- Opening Delimiter -
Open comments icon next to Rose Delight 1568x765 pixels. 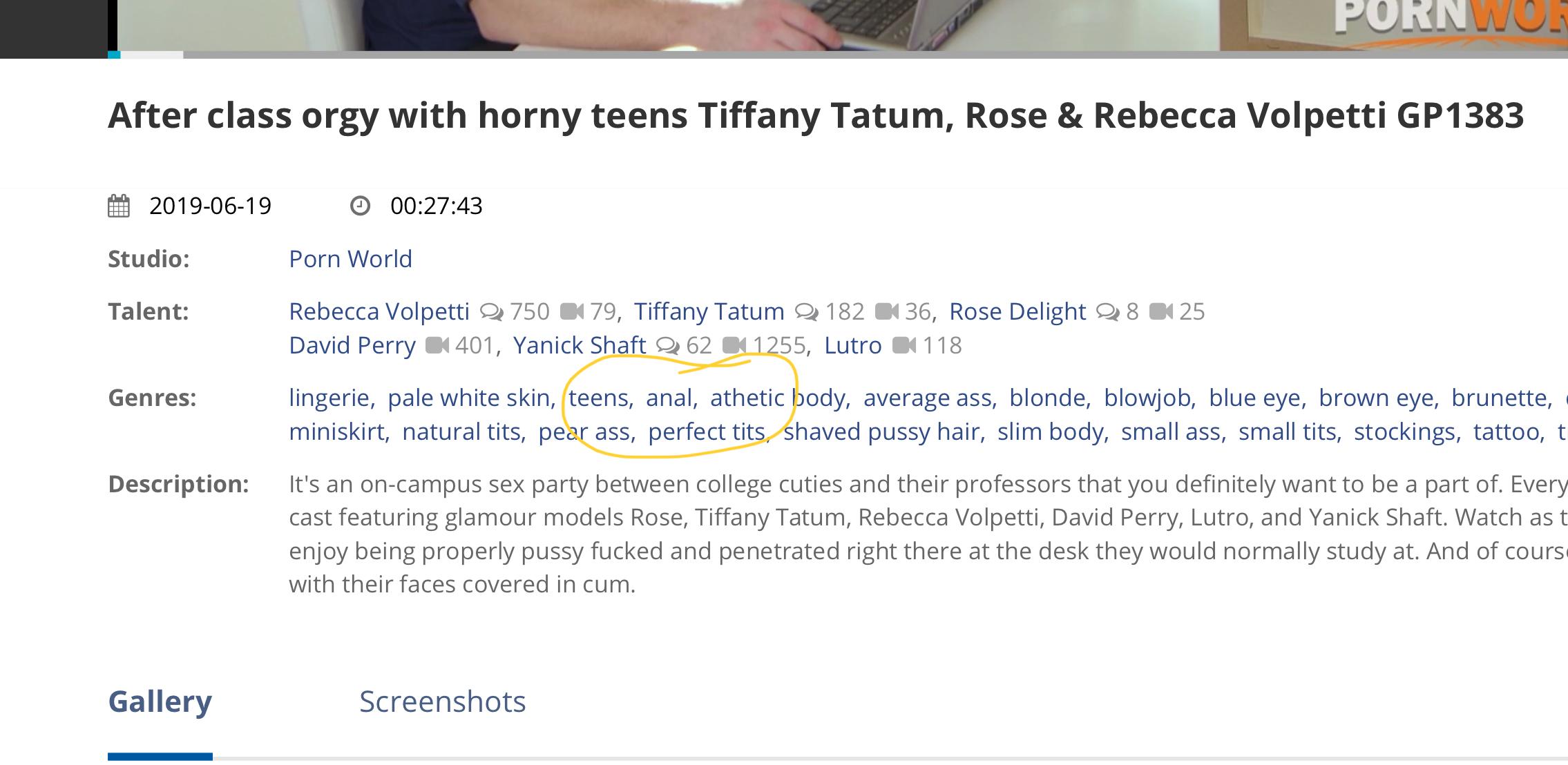1108,312
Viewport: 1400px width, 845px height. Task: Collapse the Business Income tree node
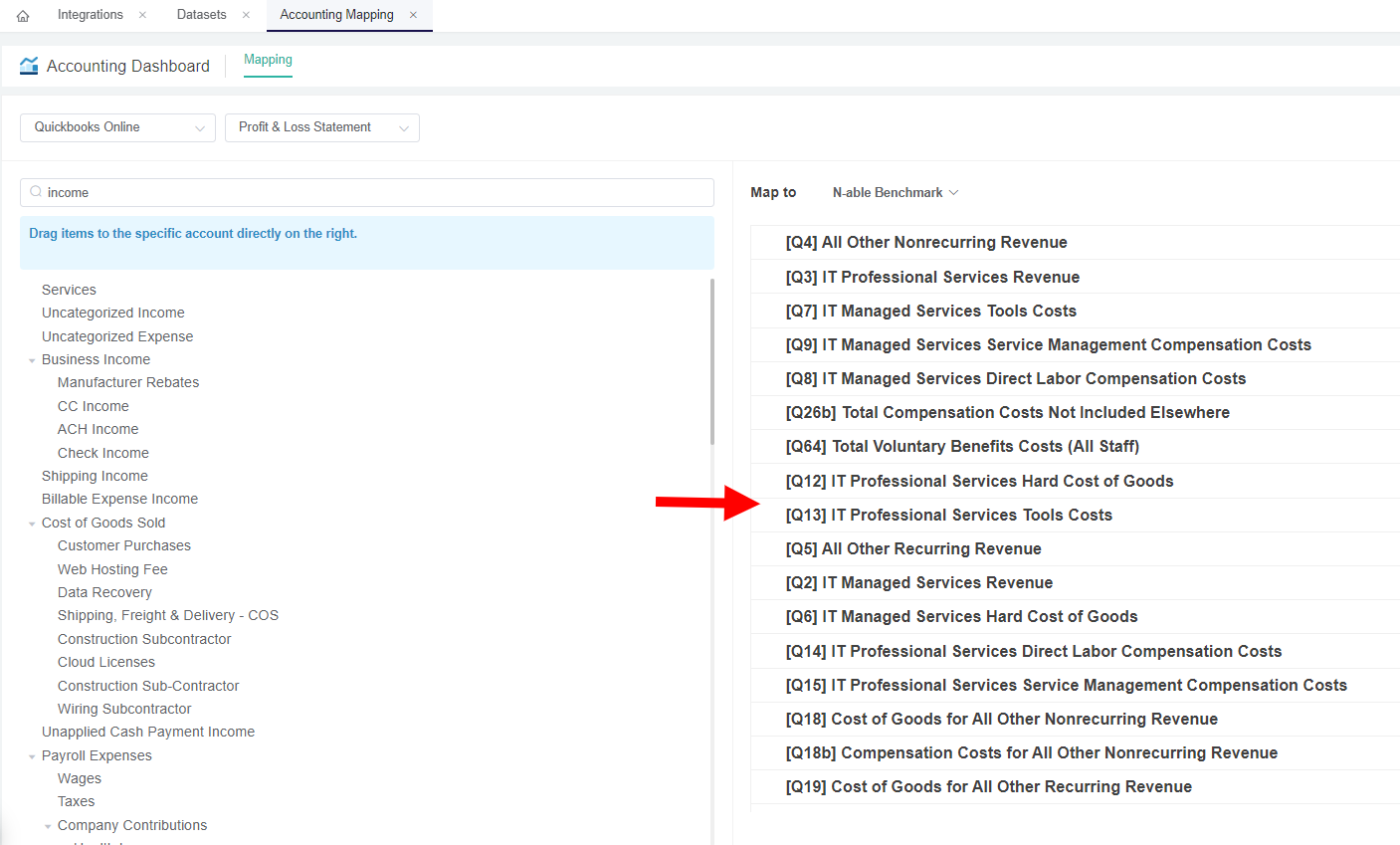point(32,360)
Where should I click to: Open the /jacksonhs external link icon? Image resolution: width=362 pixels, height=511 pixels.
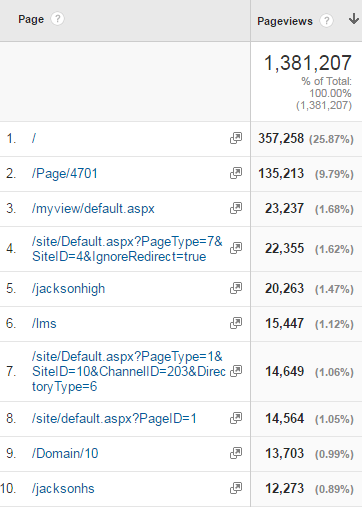[x=236, y=488]
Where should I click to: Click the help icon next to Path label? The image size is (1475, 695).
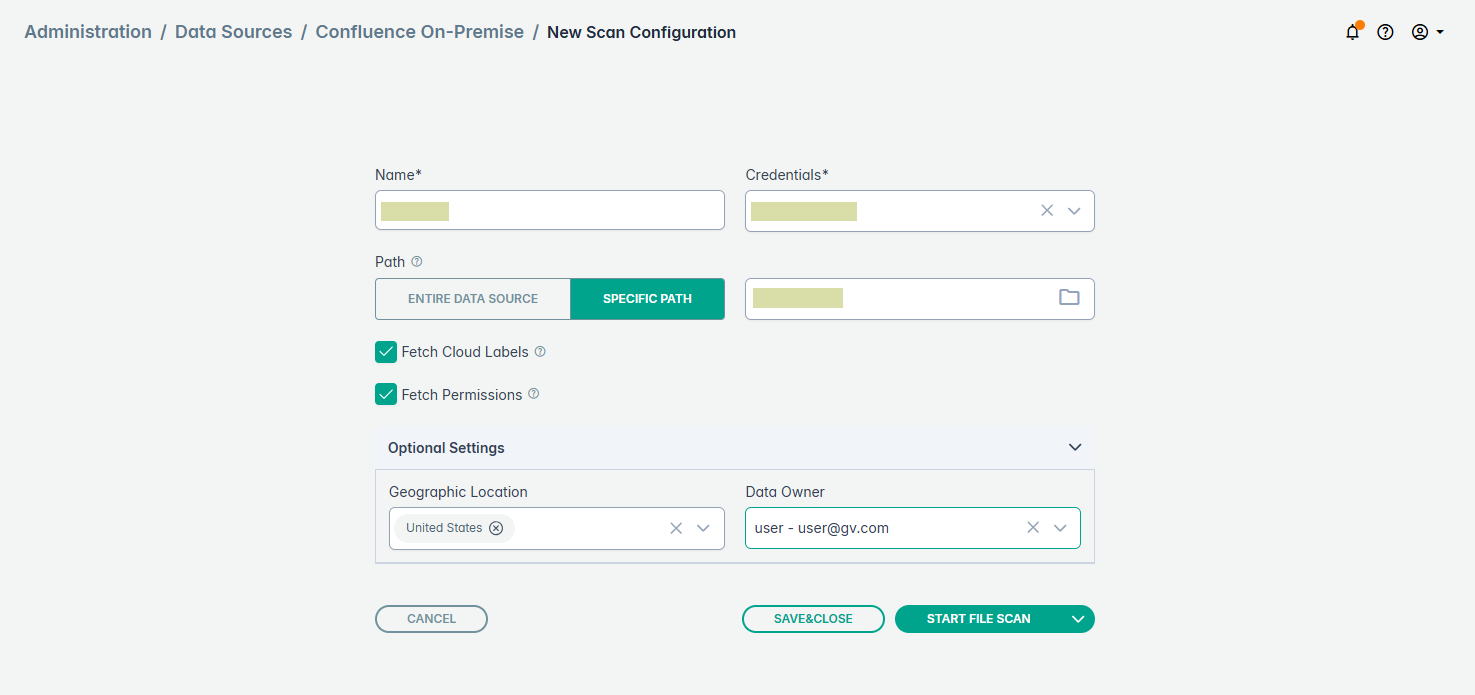[417, 262]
- Closing Delimiter -
- Aim of the task
Return nothing except the lines from the one containing "Where should I click to: Click" through the final line of the data, copied exactly. Leave out all pictures.

- Exercise solution
Where should I click to: Click the help icon next to Path label? The image size is (1475, 695).
[417, 262]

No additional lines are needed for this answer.